Work instruction. Copy the lines below exactly. No picture goes into the copy.

Source data.

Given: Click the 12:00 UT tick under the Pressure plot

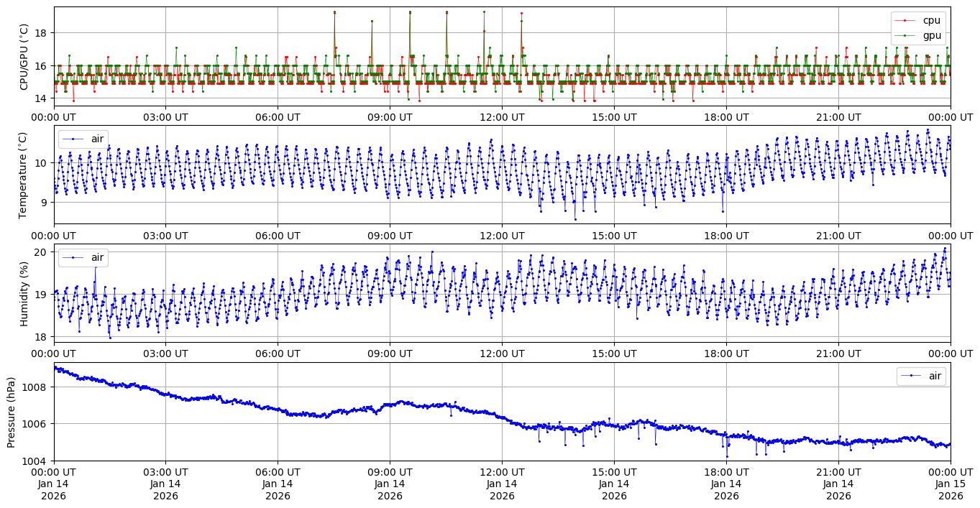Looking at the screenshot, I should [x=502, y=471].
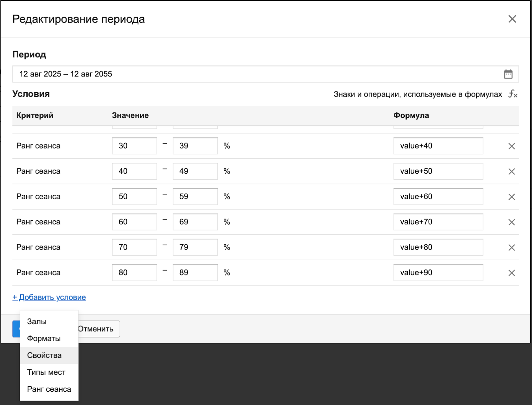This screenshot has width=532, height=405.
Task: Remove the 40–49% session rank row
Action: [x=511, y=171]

Expected answer.
Given: Click the 12:00 UT tick under the Pressure plot

Looking at the screenshot, I should [x=502, y=471].
This screenshot has width=532, height=405.
Task: Remove the 40–49% session rank row
Action: [x=511, y=171]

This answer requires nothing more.